In its latest quarterly labour force survey which polls South African households, Statistics South Africa reports that in the three-month period from January to March 2018, the working-age population increased by 153,000 as compared to the last quarter of 2017. “South Africa’s unemployment rate is high for both youth and adults, however, the unemployment rate among young people aged 15–34 is reported at 38.2 percent, implying that more than one in every three young people in the labour force did not have a job in the first quarter of 2018.” It also reports that the number of discouraged work-seekers has increased by 249,000 over this period. Stats SA reports that approximately 3.3 million young people aged 15 to 34 were not in employment, education or training in the first quarter of 2018. “Some of these young people have become discouraged with the labour market and they are also not building on their skills-base through education and training – they are not in employment, education or training (NEET).”

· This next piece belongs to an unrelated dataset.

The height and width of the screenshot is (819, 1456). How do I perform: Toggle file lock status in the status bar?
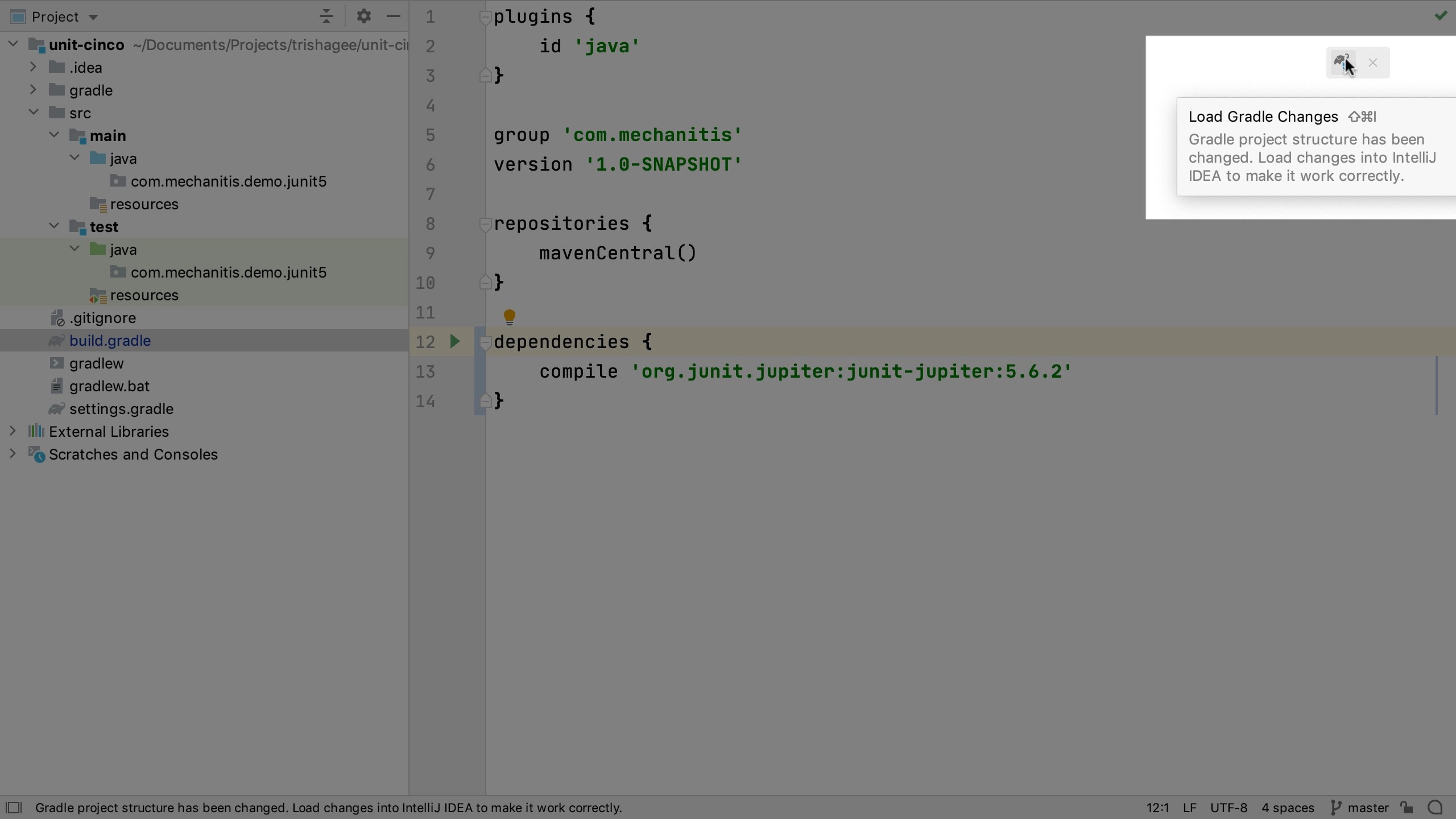pos(1407,807)
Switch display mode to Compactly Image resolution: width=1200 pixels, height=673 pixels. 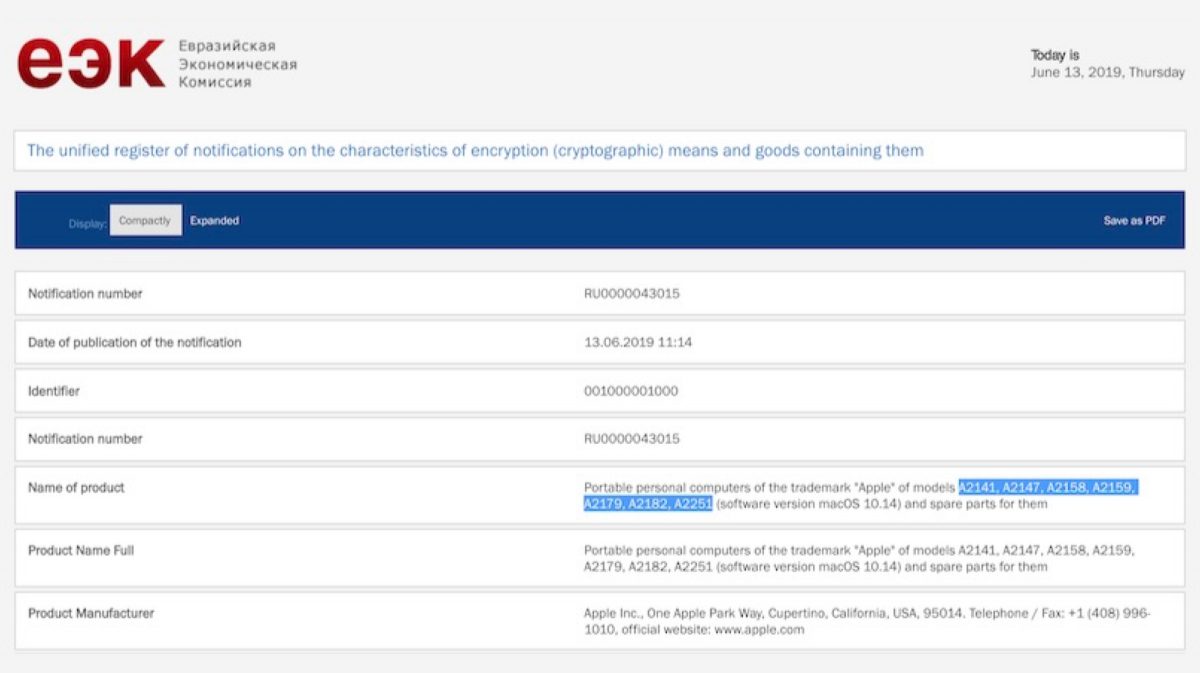point(145,221)

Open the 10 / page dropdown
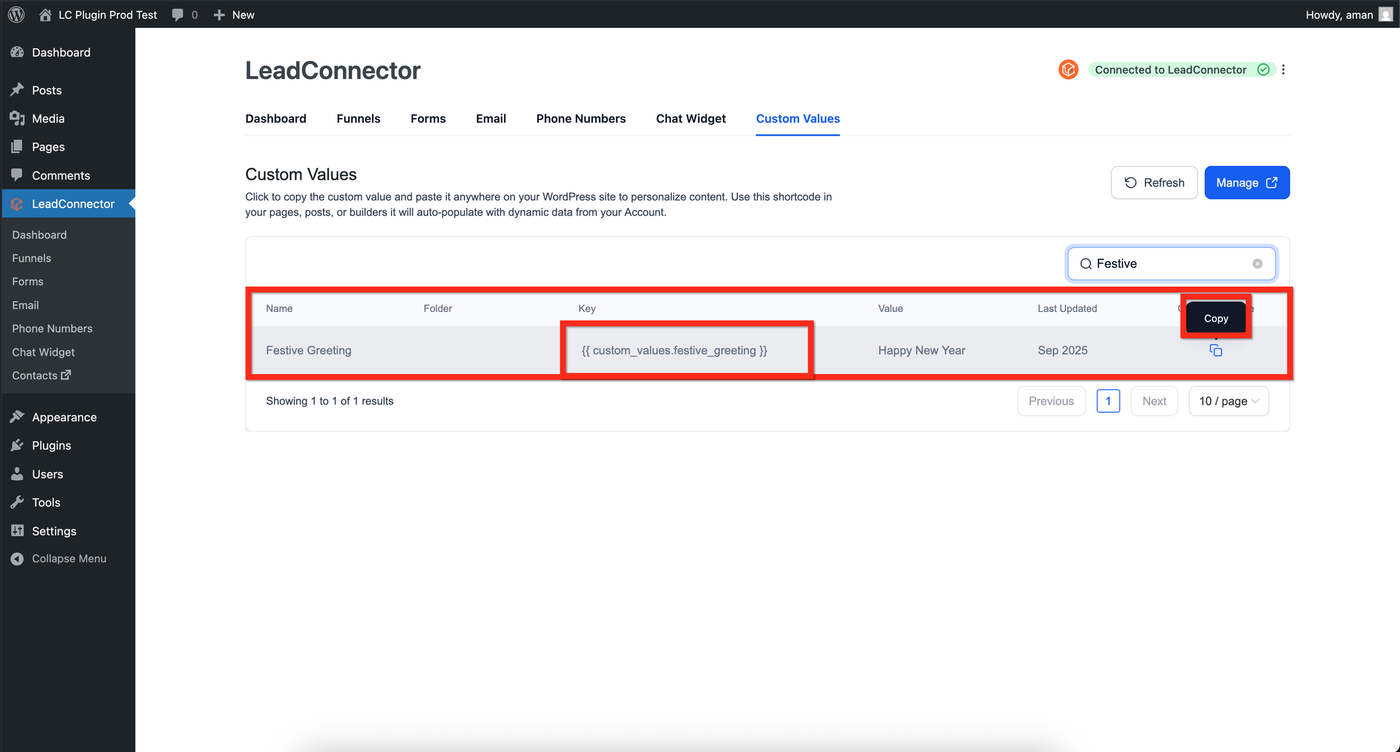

Even young people who are already employed are not feeling equipped
Consider the significance of this information in conjunction with the information published in Deloitte’s annual Millennial Report 2018, where Millennials and Generation Z ,even those in first world economies with relatively highly levels of employment, express that they lack confidence that they can succeed work-wise in an Industry 4.0 environment because they do not feel equipped. This report finds that it is understandable that younger generation employees are eager for business to prepare their organisations and employees for the changes that Industry 4.0 is bringing to the workplace.
What will it take to equip South Africa’s young people who are not employed?
In a research report titled Leapfrogging Inequality, Remaking education to help young people thrive, The Brookings Institution poses this question: Can the creativity and innovation that is taking place across Africa be harnessed to help accelerate progress in education?
While there are incredible initiatives across the country which are doing an amazing job of equipping our school and working age youth to become work ready and partake in the digital economy, these are still only pockets of activity – and they hinge on being Internet-connected. What about the numbers of young people in townships and informal settlements who do not have ready access to the Internet? The Cape Digital Foundation believes that the solution starts with wholesale access to Internet connectivity. Before creativity and innovation can be harnessed on a wholesale scale in order to progress smart education that readies our young citizens to live in smart cities and townships, the majority of South African citizens need to have easy access to reasonably priced Internet connectivity.
Give young people Internet connectivity and they will equip each other
Africa has a disproportionately young population, with 62 percent of the population under 25 years of age. South Africa is brimming with an energetic and passionate generation of young and ambitious innovators and entrepreneurs. The Foundation believes it is ‘switched on’ Millennials and Generation Z who will innovate to ready young people and transform the South African marketplace and world of work – in ways we cannot yet anticipate, starting from the ground up.
In answer to the question: As South Africa’s cities and township continue to grow and become the smart cities and townships of the future The Cape Digital Foundation believes that given Internet connectivity, digital skills and the opportunity to collaborate, it is our younger generations who will innovate to accelerate the progress in education and training.